3. Make tons of yogurt ahead of time. You want to have enough to eat everyday while you are gone and at least two days worth for when you get back home, that will give you enough time to make more.
4. Know where the grocery store is located.
5. If traveling by car know before you leave all of your meals for the next two days at least. Cook enough food for the day of travel and store it in your cooler, have at least breakfast and lunch for the next day pack too, in case you can't get to a grocery store or place to cook food by the next day.

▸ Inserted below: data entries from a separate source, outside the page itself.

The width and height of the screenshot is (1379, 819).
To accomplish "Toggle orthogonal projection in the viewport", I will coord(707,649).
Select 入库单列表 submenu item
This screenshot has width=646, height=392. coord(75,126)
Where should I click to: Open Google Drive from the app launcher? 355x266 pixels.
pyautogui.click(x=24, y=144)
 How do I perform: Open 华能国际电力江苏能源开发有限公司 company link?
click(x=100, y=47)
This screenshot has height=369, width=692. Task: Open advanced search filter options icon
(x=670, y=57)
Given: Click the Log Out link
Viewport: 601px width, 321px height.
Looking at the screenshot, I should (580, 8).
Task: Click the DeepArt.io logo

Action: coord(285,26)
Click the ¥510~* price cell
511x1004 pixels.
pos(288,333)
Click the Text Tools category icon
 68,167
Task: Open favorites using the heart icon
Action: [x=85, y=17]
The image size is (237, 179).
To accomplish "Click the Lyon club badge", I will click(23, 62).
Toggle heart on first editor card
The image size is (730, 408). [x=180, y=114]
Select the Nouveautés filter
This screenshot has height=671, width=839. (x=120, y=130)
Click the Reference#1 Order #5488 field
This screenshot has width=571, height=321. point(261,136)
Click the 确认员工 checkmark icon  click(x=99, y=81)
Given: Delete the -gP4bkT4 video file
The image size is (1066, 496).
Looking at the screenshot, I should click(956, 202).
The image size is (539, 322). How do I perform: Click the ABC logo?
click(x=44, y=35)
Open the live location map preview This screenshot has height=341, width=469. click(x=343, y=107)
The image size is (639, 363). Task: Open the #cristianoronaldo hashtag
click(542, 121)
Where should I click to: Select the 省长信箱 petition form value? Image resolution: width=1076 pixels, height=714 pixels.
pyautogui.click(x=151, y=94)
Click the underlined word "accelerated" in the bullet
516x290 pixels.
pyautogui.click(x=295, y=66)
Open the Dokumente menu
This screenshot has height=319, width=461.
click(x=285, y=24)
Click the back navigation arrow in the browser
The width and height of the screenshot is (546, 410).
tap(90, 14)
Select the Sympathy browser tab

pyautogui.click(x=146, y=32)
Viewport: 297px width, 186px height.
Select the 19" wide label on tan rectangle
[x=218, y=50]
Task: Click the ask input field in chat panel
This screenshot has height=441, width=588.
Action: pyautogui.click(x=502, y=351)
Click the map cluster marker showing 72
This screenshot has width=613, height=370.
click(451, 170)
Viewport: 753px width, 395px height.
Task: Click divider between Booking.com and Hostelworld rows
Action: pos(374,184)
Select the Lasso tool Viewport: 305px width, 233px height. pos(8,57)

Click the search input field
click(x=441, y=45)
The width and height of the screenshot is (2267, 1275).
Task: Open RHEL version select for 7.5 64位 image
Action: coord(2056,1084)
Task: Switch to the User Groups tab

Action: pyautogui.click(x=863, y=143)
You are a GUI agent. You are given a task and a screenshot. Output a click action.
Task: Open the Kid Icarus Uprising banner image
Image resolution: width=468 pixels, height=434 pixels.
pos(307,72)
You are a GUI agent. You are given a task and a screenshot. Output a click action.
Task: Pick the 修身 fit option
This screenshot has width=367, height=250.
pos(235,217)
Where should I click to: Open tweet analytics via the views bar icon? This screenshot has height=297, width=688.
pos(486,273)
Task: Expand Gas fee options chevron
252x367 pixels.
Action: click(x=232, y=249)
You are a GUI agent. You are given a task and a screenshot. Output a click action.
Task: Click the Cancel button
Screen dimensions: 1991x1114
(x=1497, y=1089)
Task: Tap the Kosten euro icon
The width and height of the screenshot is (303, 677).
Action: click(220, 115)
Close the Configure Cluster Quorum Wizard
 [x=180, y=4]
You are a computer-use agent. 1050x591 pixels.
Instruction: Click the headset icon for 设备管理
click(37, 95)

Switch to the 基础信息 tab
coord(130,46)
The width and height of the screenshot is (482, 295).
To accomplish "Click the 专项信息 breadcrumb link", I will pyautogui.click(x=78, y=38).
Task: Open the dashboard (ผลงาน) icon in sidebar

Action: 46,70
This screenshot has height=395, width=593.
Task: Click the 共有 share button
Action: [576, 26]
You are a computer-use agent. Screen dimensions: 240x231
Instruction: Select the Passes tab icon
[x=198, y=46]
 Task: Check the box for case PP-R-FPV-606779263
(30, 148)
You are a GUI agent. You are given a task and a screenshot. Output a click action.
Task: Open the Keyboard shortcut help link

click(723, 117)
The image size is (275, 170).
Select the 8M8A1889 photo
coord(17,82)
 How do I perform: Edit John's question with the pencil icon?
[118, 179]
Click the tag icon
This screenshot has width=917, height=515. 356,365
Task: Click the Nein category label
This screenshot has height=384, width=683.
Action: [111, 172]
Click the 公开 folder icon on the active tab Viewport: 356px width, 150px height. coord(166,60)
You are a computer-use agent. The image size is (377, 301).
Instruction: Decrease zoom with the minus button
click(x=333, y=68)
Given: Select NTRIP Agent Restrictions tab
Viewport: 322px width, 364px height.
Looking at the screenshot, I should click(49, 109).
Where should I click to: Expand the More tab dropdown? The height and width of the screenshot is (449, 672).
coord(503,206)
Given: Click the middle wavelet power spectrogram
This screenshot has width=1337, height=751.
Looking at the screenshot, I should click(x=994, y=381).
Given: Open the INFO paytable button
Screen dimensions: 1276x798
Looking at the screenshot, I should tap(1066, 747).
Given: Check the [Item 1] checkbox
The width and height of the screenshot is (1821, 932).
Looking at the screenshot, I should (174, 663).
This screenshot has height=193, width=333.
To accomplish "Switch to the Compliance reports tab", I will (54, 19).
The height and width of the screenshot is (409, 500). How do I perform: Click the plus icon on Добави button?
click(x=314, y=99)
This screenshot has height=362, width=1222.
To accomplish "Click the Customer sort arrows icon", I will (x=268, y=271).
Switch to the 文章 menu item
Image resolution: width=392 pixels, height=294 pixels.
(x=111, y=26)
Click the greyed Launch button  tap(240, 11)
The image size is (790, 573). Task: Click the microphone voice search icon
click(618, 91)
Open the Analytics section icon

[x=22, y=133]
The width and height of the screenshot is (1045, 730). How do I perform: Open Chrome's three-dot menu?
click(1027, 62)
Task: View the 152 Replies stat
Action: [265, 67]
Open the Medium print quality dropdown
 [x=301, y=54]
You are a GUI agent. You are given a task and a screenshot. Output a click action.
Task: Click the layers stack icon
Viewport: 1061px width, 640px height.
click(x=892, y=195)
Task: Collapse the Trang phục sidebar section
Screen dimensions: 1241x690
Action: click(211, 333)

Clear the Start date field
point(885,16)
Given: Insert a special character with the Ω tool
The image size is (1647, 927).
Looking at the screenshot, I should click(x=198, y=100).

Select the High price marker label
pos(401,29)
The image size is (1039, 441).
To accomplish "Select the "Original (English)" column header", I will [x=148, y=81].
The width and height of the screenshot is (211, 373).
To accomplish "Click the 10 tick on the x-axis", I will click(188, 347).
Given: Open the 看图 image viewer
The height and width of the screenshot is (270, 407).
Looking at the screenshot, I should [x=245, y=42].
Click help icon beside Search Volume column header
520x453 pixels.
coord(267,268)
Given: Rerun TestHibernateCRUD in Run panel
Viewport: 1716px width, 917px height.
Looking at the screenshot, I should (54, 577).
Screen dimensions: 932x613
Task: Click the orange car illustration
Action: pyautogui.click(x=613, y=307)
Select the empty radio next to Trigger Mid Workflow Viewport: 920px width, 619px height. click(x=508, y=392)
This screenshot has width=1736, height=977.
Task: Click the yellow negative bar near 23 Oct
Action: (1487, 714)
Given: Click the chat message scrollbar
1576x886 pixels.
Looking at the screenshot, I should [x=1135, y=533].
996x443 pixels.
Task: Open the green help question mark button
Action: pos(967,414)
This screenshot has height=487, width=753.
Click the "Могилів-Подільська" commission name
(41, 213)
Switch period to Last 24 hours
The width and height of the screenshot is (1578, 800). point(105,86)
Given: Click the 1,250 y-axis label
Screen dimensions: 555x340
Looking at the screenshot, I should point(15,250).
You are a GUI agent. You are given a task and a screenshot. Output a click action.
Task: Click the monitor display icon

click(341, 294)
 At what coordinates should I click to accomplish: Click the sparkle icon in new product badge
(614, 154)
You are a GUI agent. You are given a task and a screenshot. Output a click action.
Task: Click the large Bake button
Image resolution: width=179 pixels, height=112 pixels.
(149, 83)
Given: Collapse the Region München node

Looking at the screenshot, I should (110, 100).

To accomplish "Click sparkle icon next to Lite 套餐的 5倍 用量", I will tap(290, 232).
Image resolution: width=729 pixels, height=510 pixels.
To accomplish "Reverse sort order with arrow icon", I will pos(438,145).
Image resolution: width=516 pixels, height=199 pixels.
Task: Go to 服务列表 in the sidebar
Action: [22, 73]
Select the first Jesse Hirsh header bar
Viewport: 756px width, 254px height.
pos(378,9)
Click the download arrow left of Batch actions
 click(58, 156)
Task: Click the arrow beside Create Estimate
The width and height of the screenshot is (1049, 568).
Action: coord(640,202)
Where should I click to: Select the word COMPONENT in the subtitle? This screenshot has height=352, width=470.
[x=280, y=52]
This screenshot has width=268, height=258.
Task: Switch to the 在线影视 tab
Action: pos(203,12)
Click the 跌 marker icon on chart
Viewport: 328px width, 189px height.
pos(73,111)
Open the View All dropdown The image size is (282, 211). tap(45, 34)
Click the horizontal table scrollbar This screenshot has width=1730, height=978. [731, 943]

6. Have plenty of "snack-y" foods on hand. Things like whole nuts, pickles, olives, SCD Crackers, applesauce, dried fruits, cheese slices, SCD cookies, etc.
7. Freeze your leftovers at home before you leave so when you come back, dead tired, and need a vacation from your vacation you don't immediately walk in your home, know your refrigerator is empty, and have to worry about what to eat because you are starving.
8. Cook simple foods and implement condiments like SCD legal hot sauce and mustard. I cannot tell you how many days in a row I ate chicken 2 to 3 times a day but mixing and matching condiments made it tolerable.
9. If you will not have easy access to a stove or an oven, bring a camping grill along with a small propane tank and grill away!
10. Please don't forget your eating utensils and dishes, disposable ones work great while away from home, so even when you are eating in the car the last think on your mind will be dish soap or finding where on Route 66 to find a fork.
I survived off of the following for a meal plan in the car:
Brought a 16-can capacity Igloo cooler and sat it next to me along with a bottle of local honey. I packed one Gladware container full of yogurt, one Gladware container full of cooked chicken tenders and a few pieces of cold, cooked broccoli next to the chicken, one baggy of legal pickles, one Gladware container full of cooked fruits, a Ziploc bag with 3 to 4 cookies in it, and a small Ziploc bag of dried fruits like prunes. For breakfast I woke up early enough to cook myself eggs, although I had the option to bring boiled eggs in the cooler I just don't like boiled eggs. Then for a 10 o'clock snack I would eat either fruit or yogurt, then lunch time I would eat chicken and pickles or cold veg and mustard (if I had room in the cooler for condiments), then for a 3 o'clock snack I would eat a cookie or two, then for dinner I would eat the other half of my container of chicken and another pickle, then for a 6 o'clock snack I would eat yogurt or fruit again. If I was still hungry I still had a few cookies and pickles to chose from or some dried fruit. It is not the most glamorous days worth of eating but it kept me full and didn't taste half-bad at all. I was very anxious before the initial road trip but after doing it 4 times in two weeks I feel very comfortable with eating and traveling. Even the smallest tasks can seem overwhelming when you are on such a strict diet, knowing what one mess-up can make you feel like. But hopefully these tips can help someone else not be so nervous as well.